O laudo médico é taxativo ao retirar qualquer esperança de recuperação do órgão afetado. “A trombose é permanente. Vale a pena ressaltar que a área de lobo médio e inferior direito não tem funcionalidade respiratória, estando a função pulmonar da criança comprometida para toda sua vida”, atestam os profissionais num dos trechos do documento.

O relatório – assinado por um cardiopediatra, um pneumologista e um cirurgião – ainda esclarece que, apesar do procedimento cirúrgico, ainda há pequenos estilhaços da bala no pulmão do menino.

Os fragmentos do projétil ainda estão presentes em hilo pulmonar e não há como serem removidos. Dessa forma, o dano causado atingiu o segmento pulmonar em questão de forma irrecuperável"
Trecho do relatório médico

A criança também faz acompanhamento com psicólogo e terapeuta ocupacional para tentar apagar da mente o terror vivido há pouco mais de um ano. Em função do trauma, fica inquieta ao passar muito tempo no banco de trás do carro. Inevitavelmente, recorda-se da dor, do sangue e do desespero dos pais.

Governador surpreso
Em 12 de janeiro, em entrevista ao Metrópoles, o governador Rodrigo Rollemberg (PSB) comentou o caso. Mostrou-se surpreso com o fato de Sílvio Moreira Rosa não ter recebido punição da Polícia Civil e prometeu avaliar o caso. “Um policial como este é absoluta exceção no âmbito da Polícia Civil. Vou saber do diretor da Polícia Civil [delegado Eric Seba] o que levou esse policial a não ser afastado da corporação”, disse o chefe do Executivo. Apesar da promessa, nada aconteceu com o agente.

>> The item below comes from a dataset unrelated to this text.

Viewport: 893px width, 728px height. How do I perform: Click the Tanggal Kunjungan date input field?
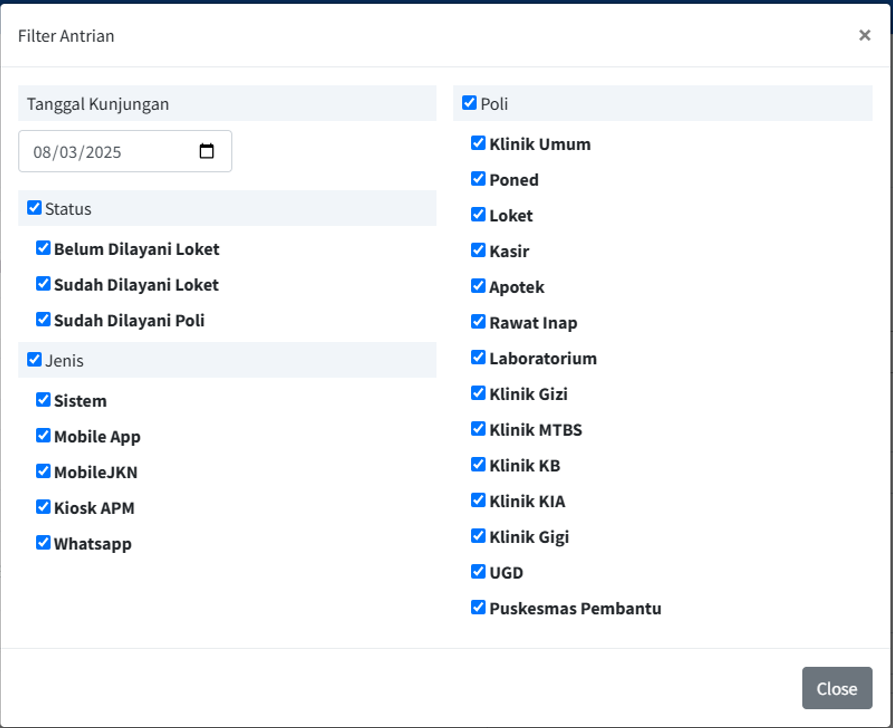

Em nota, a Corregedoria-geral de Polícia Civil informou que instaurou processo administrativo disciplinar, que se encontra em fase de instrução. O órgão confirmou que ele permanece nos quadros da corporação, recebendo salários.

O advogado do policial, Paulo Roberto Borges da Silva, disse que durante a instrução processual ficou comprovado que ele só sacou a arma por achar que estava lidando com algum bandido. “Ele atirou para o chão para conter a ameça, mas a bala atingiu o garoto. A linha de defesa vai provar que ele agiu em legítima defesa putativa”, alegou o defensor.